Nieprecyzyjnie określony cel przetwarzania
W ocenie organu zasadniczym problemem projektowanej regulacji jest brak jednoznacznego, ustawowego określenia celu przetwarzania danych. Uzasadnienia projektów ustaw odwołują się wprawdzie do potrzeby monitorowania sprawności fizycznej dzieci i młodzieży oraz identyfikacji talentów sportowych, ale cele te nie zostały wyrażone bezpośrednio w przepisach. Tymczasem precyzyjne określenie celu ma fundamentalne znaczenie dla całej konstrukcji systemu przetwarzania danych – zarówno dla ustalenia zakresu danych, jak i dla oceny niezbędności ich przetwarzania.

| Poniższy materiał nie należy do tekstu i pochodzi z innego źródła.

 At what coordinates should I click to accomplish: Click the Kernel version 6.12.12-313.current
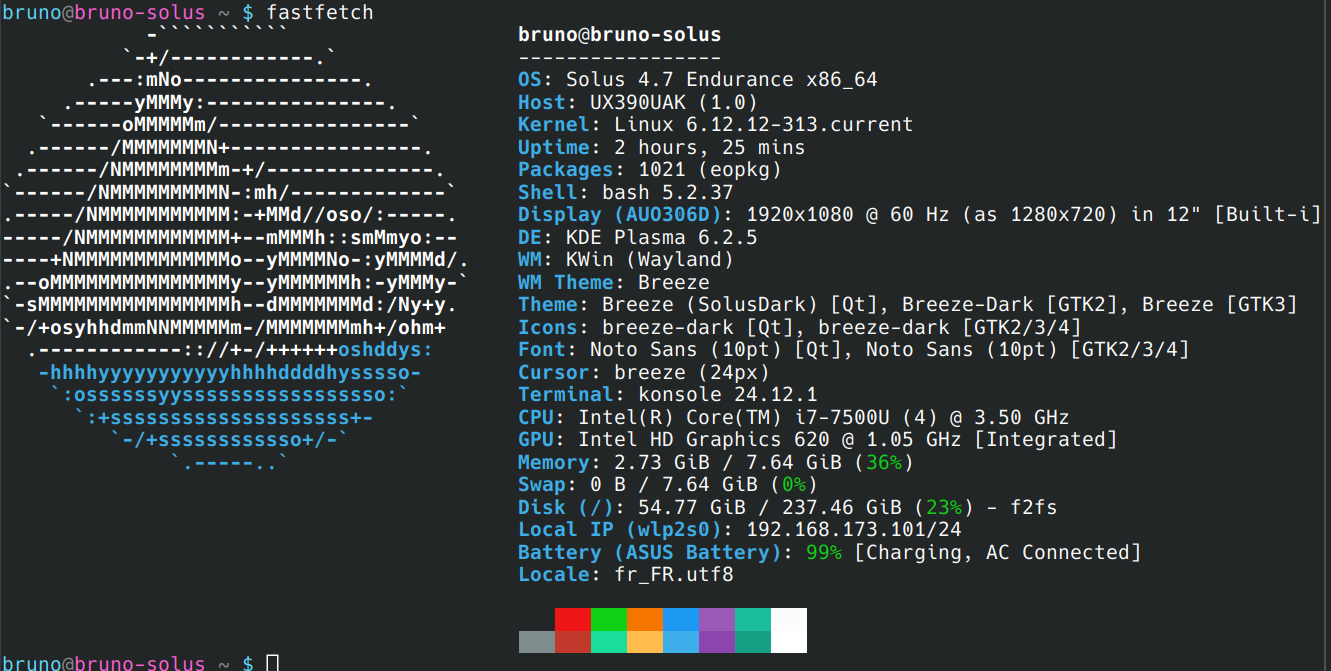point(763,125)
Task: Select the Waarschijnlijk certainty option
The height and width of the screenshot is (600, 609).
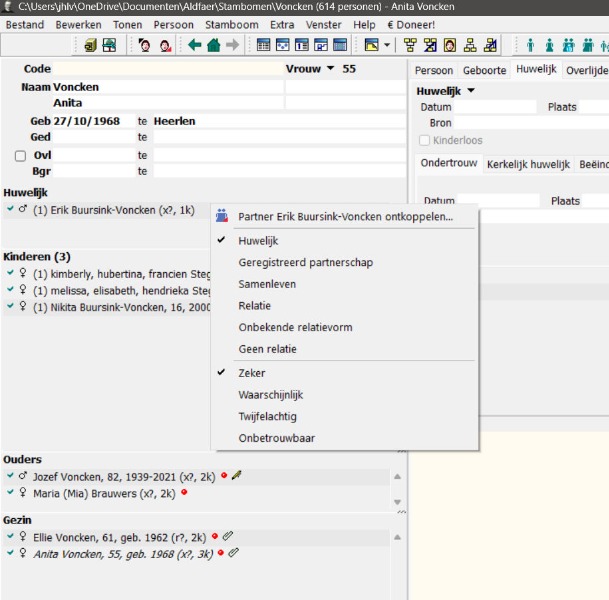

Brak wyraźnego celu może prowadzić do trudności w ocenie proporcjonalności i niezbędności w świetle art. 5 ust. 1 lit. b rozporządzenia Parlamentu Europejskiego i Rady (UE) 2016/679 z 27.4.2016 r. w sprawie ochrony osób fizycznych w związku z przetwarzaniem danych osobowych i w sprawie swobodnego przepływu takich danych oraz uchylenia dyrektywy 95/46/WE (Dz.Urz. UE L z 2016 r. Nr 119, s. 1; dalej: RODO), a także w kontekście art. 51 ust. 2 Konstytucji RP, który ogranicza możliwość pozyskiwania i gromadzenia danych przez władze publiczne wyłącznie do przypadków, w których jest to konieczne do realizacji ustawowych zadań. Prezes UODO wskazuje, iż dopiero ustawowe określenie celu pozwala ocenić, czy gromadzenie tak szerokiego zakresu informacji – w tym danych identyfikacyjnych – jest uzasadnione i nie wykracza poza to, co ustawodawca rzeczywiście chce osiągnąć.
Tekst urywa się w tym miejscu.